The moment may have passed to return to Goldman Sachs in the debates. Ahead, however, like opportunities on foreign policy, women’s rights and the environment. The question is whether Obama will draw sharp distinction with Romney or still seek to be more “reasonable,” “centrist” and obsessed with numbers. No one can say. His advisers may push him in the opposite direction in which Obama comes off as a scold, which would be disastrous.
On foreign policy, Obama has a case to make. If he backs off, he surely will lose his base and be put on the defensive. He should frame the debate from the beginning, for example in these ways:
- When he ran in 2008, Obama promised to end the Iraq War. He did so, saving over $100 billion in unfunded tax dollars per year and saving thousands of lives while Romney supported an unfunded unwinnable war;
- Obama promised to escalate the Afghanistan war for one year before “winding it down,” which he is doing, while Romney has supported whatever the generals demand;
- Obama focused the war on Al Qaeda, over questions from the left, and continues to do so, while Romney complains that Obama has not intervened in other countries;
- Obama has avoided Natanyahu’s military saber rattling toward Iran, while Romney is inclined to support a war between the US and Israel against Iran.
That is far from enough for the left and the peace movement. But there needs to be a significant space between Obama and Romney on these issues in the debate, not a narrowing of their differences into bipartisan centrism.
Obama failed on October 3 to offer a vision to voters about a better future the next four years. He cannot afford to make the same omission on foreign policy. It is important, but not enough, for Obama to argue against a return to the Bush years on either the economy or national security policy. But he knows the power of hope. He might say, for example, that while he opposes Iran getting a nuclear weapon capability he also wants to move in his second term to reduce the nuclear arsenals that threaten the world. There will be no progress on nuclear weapons reduction with a President Romney who believes that Russia is our “number one geopolitical foe.”
Or Obama also might declare that global warming is a national security threat and promise new environmental leadership, while Romney is vowing to “take a weed whacker” to environmental regulations – eliminating human health effects as a standard under the Clean Air Act, setting new ozone standards, regulating coal ash and mountaintop removal coal mining, setting fuel efficiency standards, limiting greenhouse gas emissions, and so on.
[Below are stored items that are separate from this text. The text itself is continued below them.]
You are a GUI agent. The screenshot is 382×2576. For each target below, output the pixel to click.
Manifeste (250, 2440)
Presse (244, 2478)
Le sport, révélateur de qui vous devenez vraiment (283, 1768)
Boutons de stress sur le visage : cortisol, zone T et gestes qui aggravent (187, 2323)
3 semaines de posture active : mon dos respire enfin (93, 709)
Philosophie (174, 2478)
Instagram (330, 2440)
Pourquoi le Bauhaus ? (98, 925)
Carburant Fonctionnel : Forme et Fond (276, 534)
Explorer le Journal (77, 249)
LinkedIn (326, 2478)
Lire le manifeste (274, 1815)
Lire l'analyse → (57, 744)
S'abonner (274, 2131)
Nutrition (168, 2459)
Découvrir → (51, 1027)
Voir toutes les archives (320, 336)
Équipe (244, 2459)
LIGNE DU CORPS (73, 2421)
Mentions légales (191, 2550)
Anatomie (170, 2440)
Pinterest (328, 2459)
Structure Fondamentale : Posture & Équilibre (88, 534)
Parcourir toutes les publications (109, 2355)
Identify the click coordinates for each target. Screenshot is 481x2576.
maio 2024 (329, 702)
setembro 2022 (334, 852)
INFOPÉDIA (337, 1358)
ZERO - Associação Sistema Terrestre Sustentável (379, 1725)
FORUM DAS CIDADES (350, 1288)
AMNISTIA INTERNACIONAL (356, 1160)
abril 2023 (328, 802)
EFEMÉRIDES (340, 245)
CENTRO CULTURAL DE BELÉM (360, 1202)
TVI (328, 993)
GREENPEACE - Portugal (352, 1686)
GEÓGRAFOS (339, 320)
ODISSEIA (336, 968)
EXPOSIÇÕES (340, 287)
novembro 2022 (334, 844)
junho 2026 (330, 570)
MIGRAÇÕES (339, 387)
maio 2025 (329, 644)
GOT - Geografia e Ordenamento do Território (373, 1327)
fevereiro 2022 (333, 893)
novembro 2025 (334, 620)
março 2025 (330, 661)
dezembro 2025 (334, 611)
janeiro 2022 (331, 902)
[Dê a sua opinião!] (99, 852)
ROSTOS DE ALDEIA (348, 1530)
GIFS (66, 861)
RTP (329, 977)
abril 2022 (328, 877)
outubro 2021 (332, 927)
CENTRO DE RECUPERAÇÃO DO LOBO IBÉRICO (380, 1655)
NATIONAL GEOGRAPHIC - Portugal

The grave danger is that if Obama does not go on the offense to frame these issues, Romney will switch as he did in the first debate to the new, more moderate Mitt Romney, defend women’s rights in Afghanistan, and take credit as a former Massachusetts governor for suing the EPA in 2007 to identify carbon dioxide and greenhouse gases as causes of climate change. Romney surely will add that he is will every oppressed person in Bahrain, Syria and Iran with a shake of his fist. Not impossible. The Republicans have been brushing off “fact-based” policies in favor of “faith-based” ones, and getting away with it, for a very long time.